Si Anne Frank était toujours vivante, planquée dans le grenier de la maison que vous venez d’acheter, et de surcroît une emmerdeuse de première, comment réagiriez-vous ? À partir de ce délirant postulat de départ, Shalom Auslander bâtit la trame de son nouveau et surprenant roman L’Espoir cette tragédie (Belfond). Après un premier coup de maître avec le récit autobiographique La lamentation du prépuce, suivi de l’hilarant recueil de nouvelles Attention Dieu méchant, Auslander poursuit son oeuvre iconoclaste.

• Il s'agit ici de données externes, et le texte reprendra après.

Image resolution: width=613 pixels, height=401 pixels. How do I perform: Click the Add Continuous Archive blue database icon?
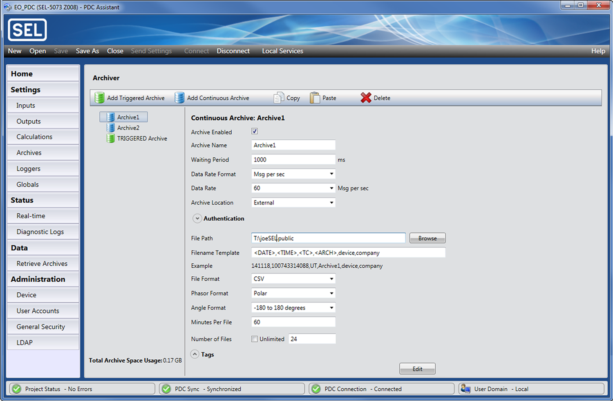pos(179,98)
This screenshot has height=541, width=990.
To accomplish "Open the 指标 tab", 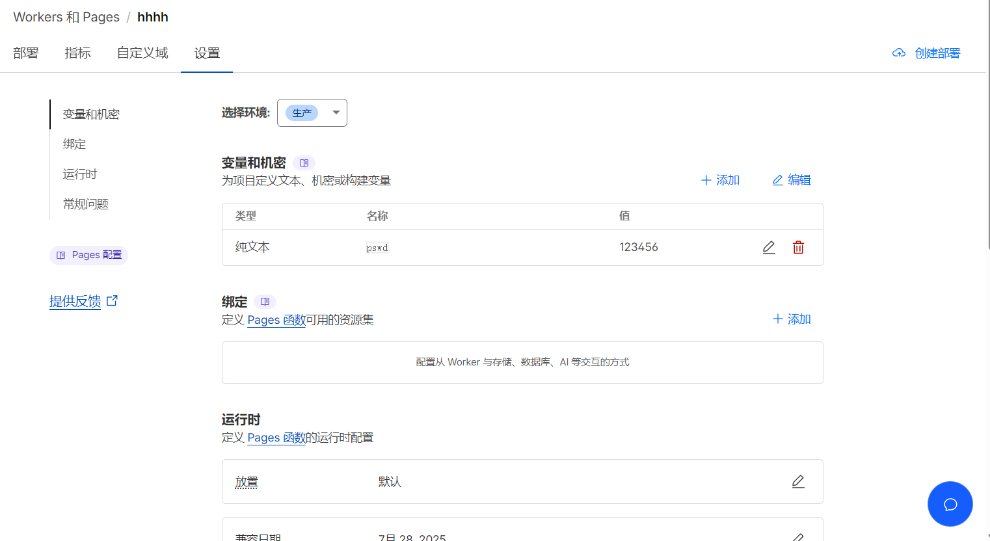I will click(77, 53).
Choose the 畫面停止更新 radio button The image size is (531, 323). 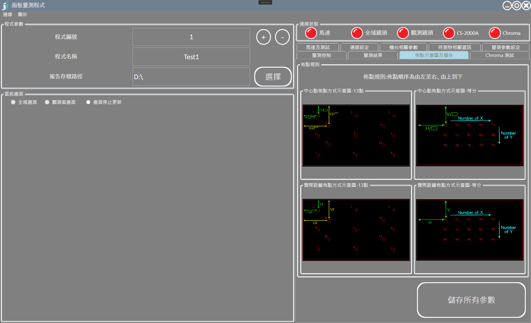point(88,102)
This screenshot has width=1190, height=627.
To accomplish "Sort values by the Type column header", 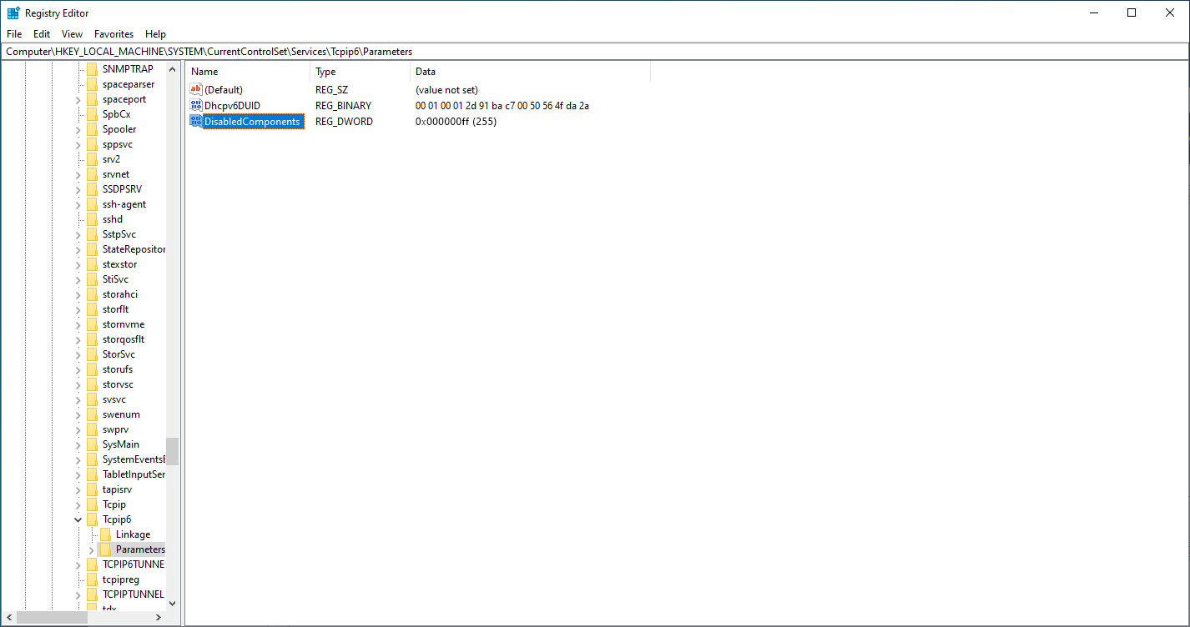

La bâtisse bien tranquille perdue en pleine campagne de l’État de New York où emménagent Salomon Kugel, son épouse et son fils, a tout de La petite maison dans la prairie. Mais ces Ingals version ashkénaze, auxquels s’ajoute la mère hystérique de Salomon, mythomane obsédée par la Shoah au point de s’inventer un passé de déportée alors qu’elle est née à Brooklyn en 1945, vont rapidement déchanter lorsque Salomon découvre qu’une femme de 80 ans squatte son grenier. Et pas n’importe laquelle : Anne Frank, qui rame sur l’écriture de son futur et second best seller. Pensez, 32 millions d’exemplaires vendu de son Journal, ça met la pression pour la suite…
Fort de cette idée déjantée et quasi-hérétique de ressusciter l’icône Anne Frank, plus ou moins esquissée dans L’Ecrivain des ombres de Philip Roth, Shalom Auslander entraîne son lecteur dans une réflexion sur l’après-Shoah. Comment en parler, comment transmettre, comment l’écrire, comment se « projeter » dans un tel gouffre, comment vivre avec le poids de la culpabilité ? Auslander est indubitablement un auteur doué, ses deux premiers opus ont largement démontré son art du comique, de l’irrévérence, et l’acuité de son regard sur ses contemporains. Ici encore, on reste impressionné par la puissance humoristique de certaines situations et dialogues, telle cette scène où la mère de Salomon, alors encore un enfant, lui montre un livre consacré au camp de Buchenwald, et lui présente des photographies de fosses communes :
C’est ton oncle, disait-elle. Là, c’est la soeur de ton grand-père. Et là, c’est le père de ton cousin.
Ça, c’est quoi ? avait-il encore demandé en montrant l’abat-jour qu’elle avait posé sur sa table de nuit.
C’est ton grand-père, avait-elle répondu en poussant un profond soupir. Puis elle avait enfoui son visage entre ses mains et éclaté en sanglots.
Attrapant l’abat-jour, il l’avait retourné en tous sens. Ça, c’est Zeide ?
Mère s’était alors aussitôt ressaisie et avait acquiescé d’un signe de tête. Tu as vu comme ils nous traitent ? avait-elle murmuré. Il n’y a pas de paix, jamais de paix. Partout où nous allons, nous nous cachons. Toujours et encore plus de terreur.
C’est marqué Made in Taiwan, avait-il observé.
Mère l’avait dévisagé, la déception se mêlant à la fureur dans ses yeux bouffis par les larmes.
Bon, ils n’allaient pas mettre Made in Buchenwald quand même ? avait-elle rétorqué d’un ton cinglant.
Si les traits acerbes de Shalom Auslander parcourent cette fable sensible et drôle, l’auteur nous interpellant avec mordant sur la fascination troublante que peut exercer l’Holocauste et sur le mythe de l’espoir – qui finalement pour Auslander, délibérément pessimiste, ne contribuerait qu’à rendre pire le monde dans lequel nous vivons – il reste malgré tout une impression frustrante à la lecture de L’Espoir cette tragédie. Comme si une bonne idée ne suffisait pas à faire un bon livre, et qu’Auslander avait finalement utilisé ce qui aurait fait l’objet d’une extraordinaire nouvelle ou récit court, pour les besoins d’une fiction qui se perd souvent en chemin par ses longueurs. Défaut de jeunesse d’un écrivain brillant, qui, au cours d’une interview, a déclaré « en fait, j’ai juste écrit quelque chose qui m’a fait rire ».